:: Required work ::
Below are records to be transcribed exactly; any pictures should be left out.

:: Supplied material ::
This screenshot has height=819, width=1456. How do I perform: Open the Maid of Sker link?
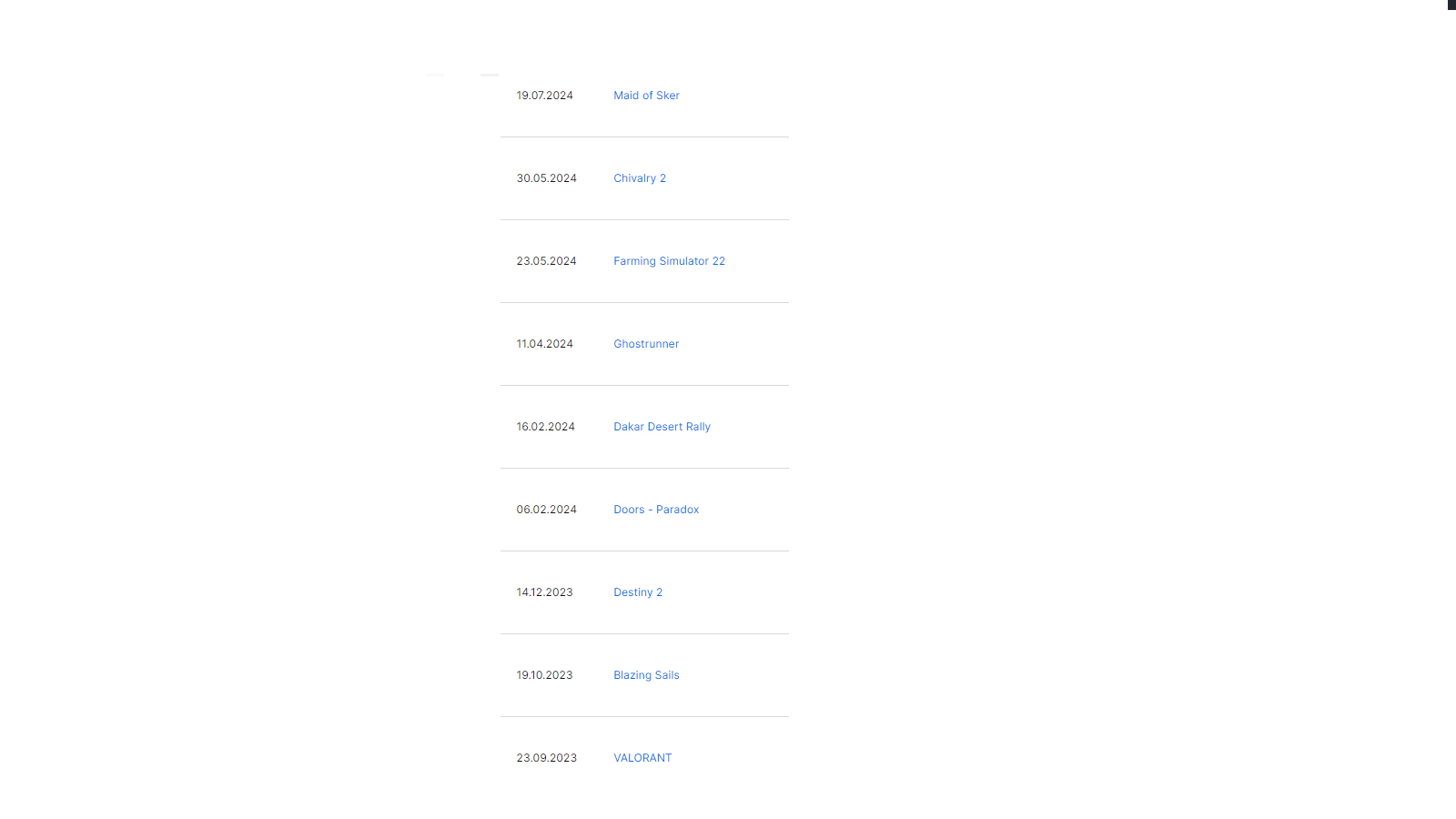click(646, 96)
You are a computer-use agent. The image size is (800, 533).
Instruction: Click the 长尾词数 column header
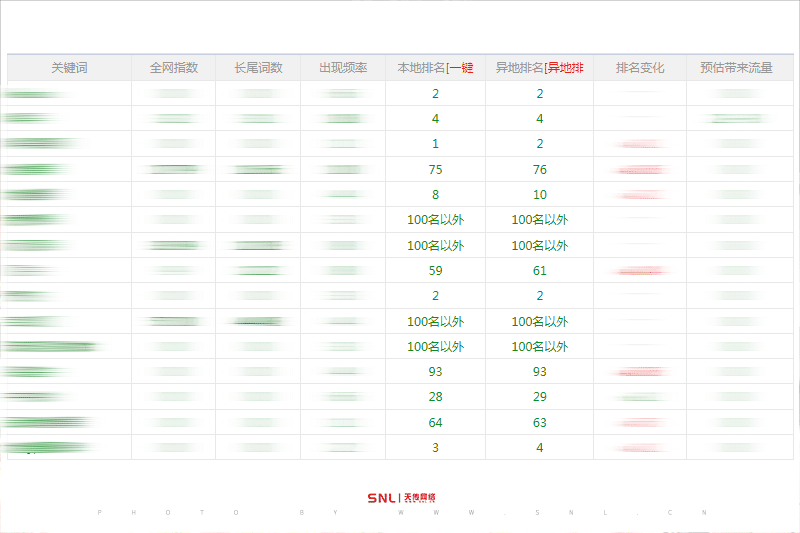coord(258,68)
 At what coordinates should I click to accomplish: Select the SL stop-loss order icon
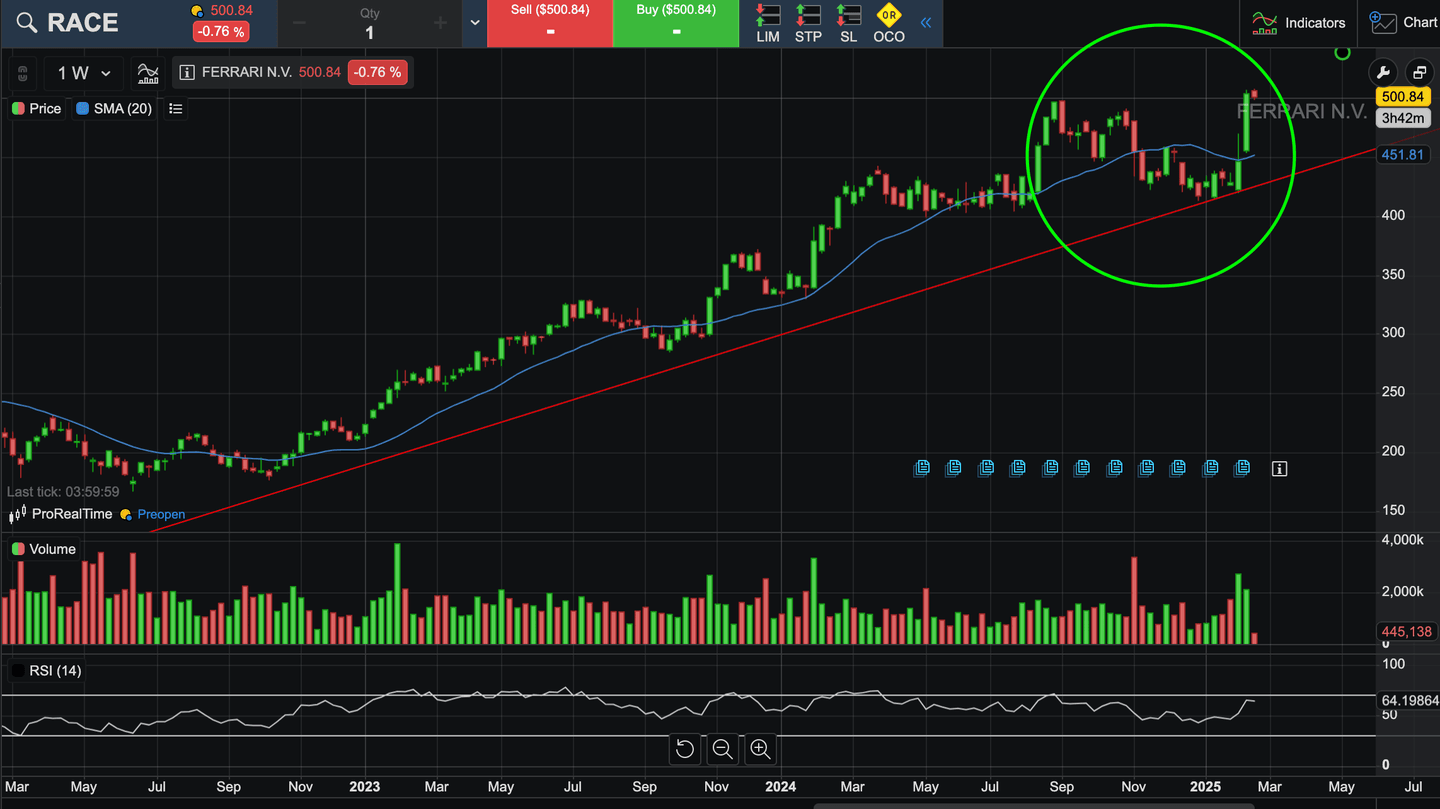point(848,23)
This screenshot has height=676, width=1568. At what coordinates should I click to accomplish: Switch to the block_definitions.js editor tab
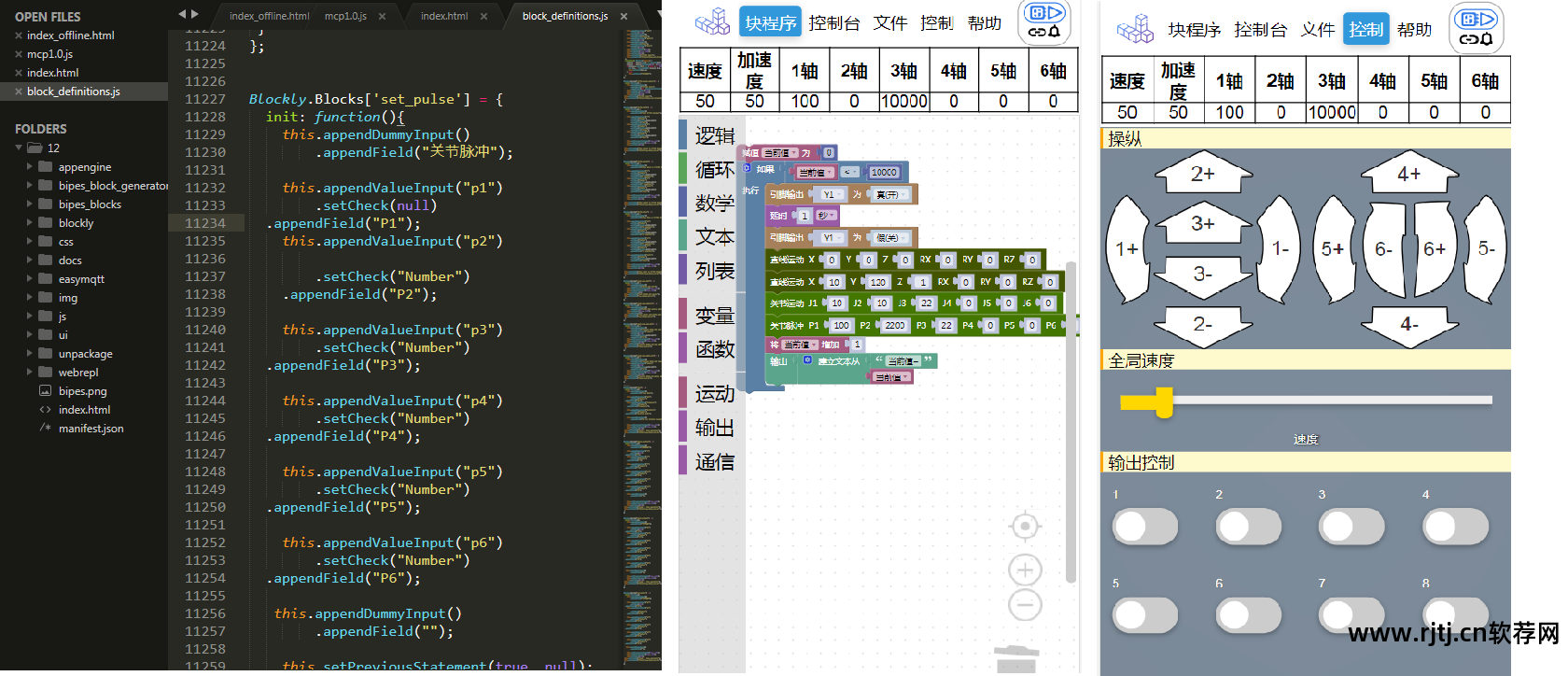[565, 16]
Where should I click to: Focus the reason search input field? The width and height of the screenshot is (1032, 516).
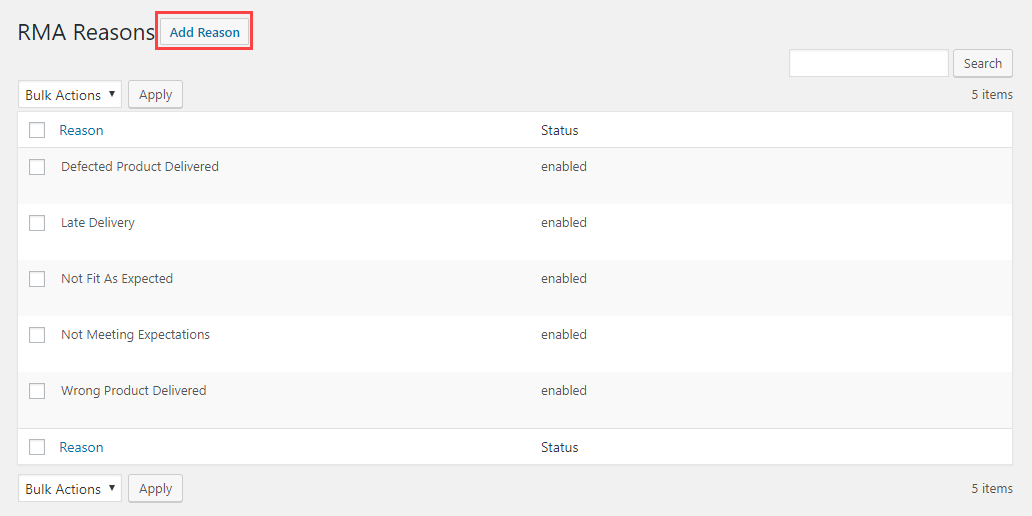click(x=868, y=63)
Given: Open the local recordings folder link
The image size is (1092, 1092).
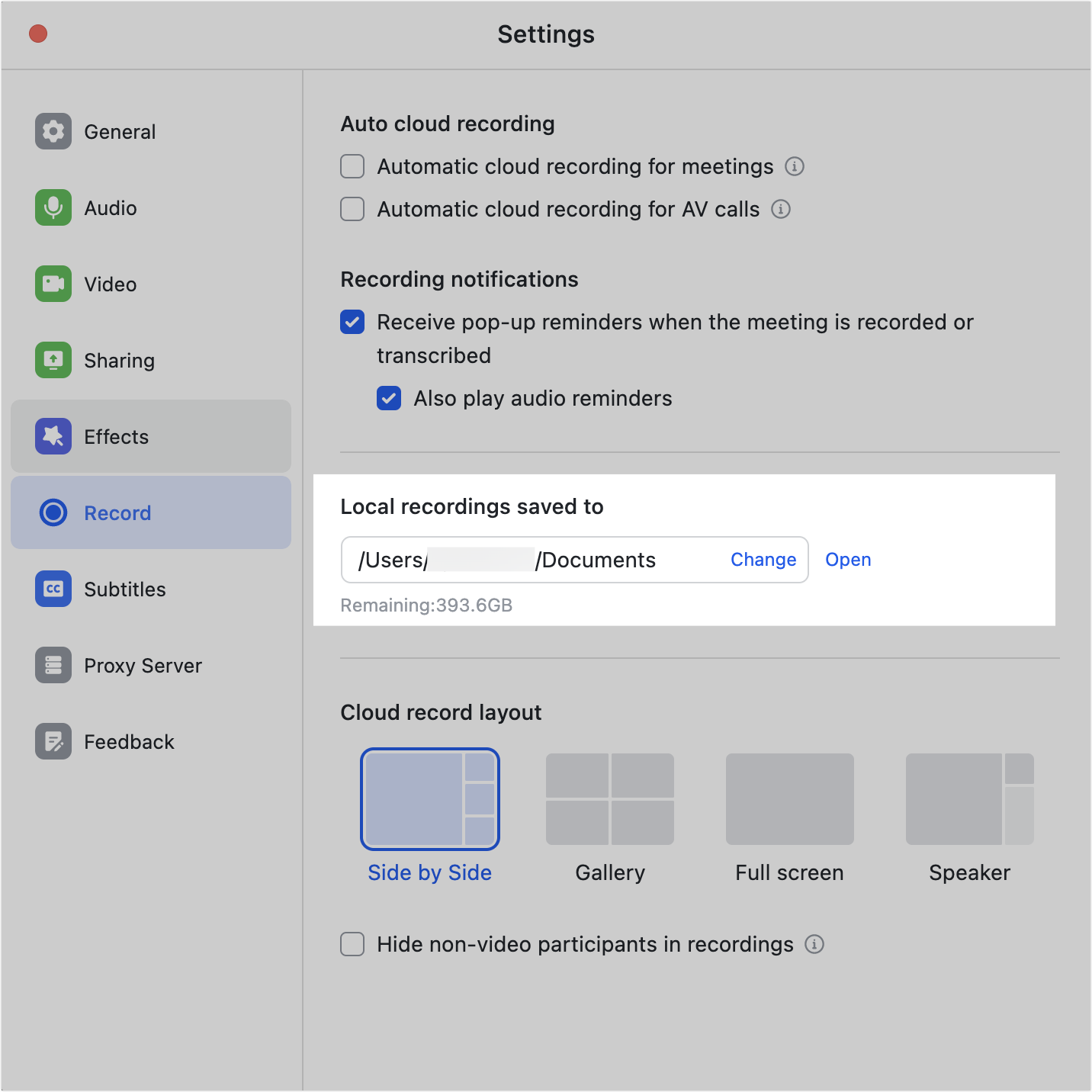Looking at the screenshot, I should tap(848, 560).
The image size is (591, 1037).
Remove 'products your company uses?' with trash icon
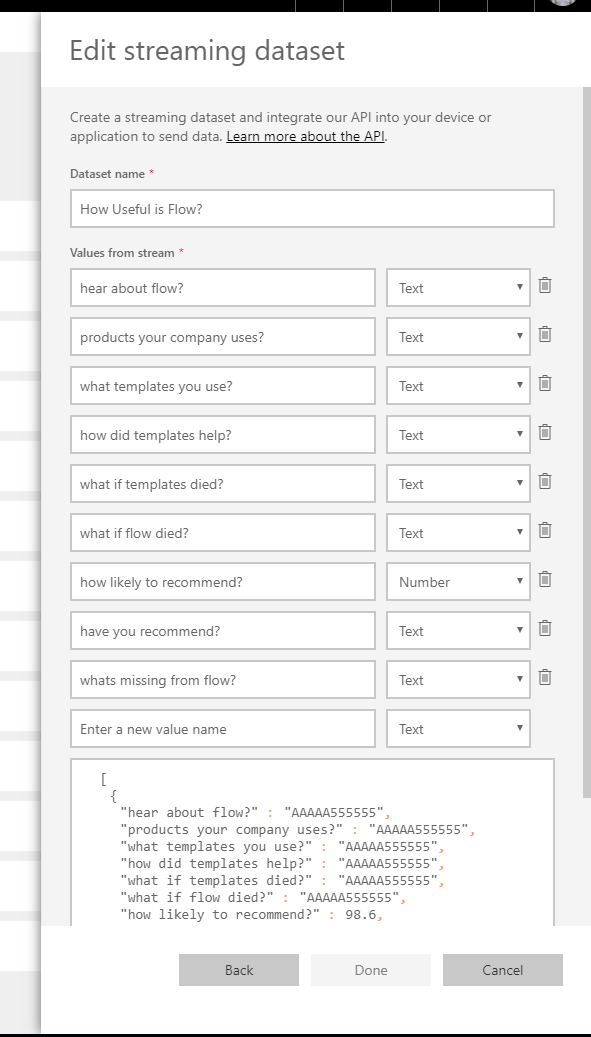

:: Problem solution ::
This screenshot has height=819, width=1456. How do I perform: Open the Maid of Sker link?
click(646, 96)
You are a computer-use agent. The image size is (800, 533).
Instruction: Click the 长尾词数 column header
coord(258,68)
 At what coordinates should I click to accomplish: Select the SL stop-loss order icon
point(848,23)
This screenshot has height=676, width=1568. At what coordinates should I click to accomplish: Switch to the block_definitions.js editor tab
[565, 16]
Where should I click to: Focus the reason search input field? The width and height of the screenshot is (1032, 516).
click(x=868, y=63)
Given: Open the local recordings folder link
The image size is (1092, 1092).
Looking at the screenshot, I should tap(848, 560).
The image size is (591, 1037).
Remove 'products your company uses?' with trash icon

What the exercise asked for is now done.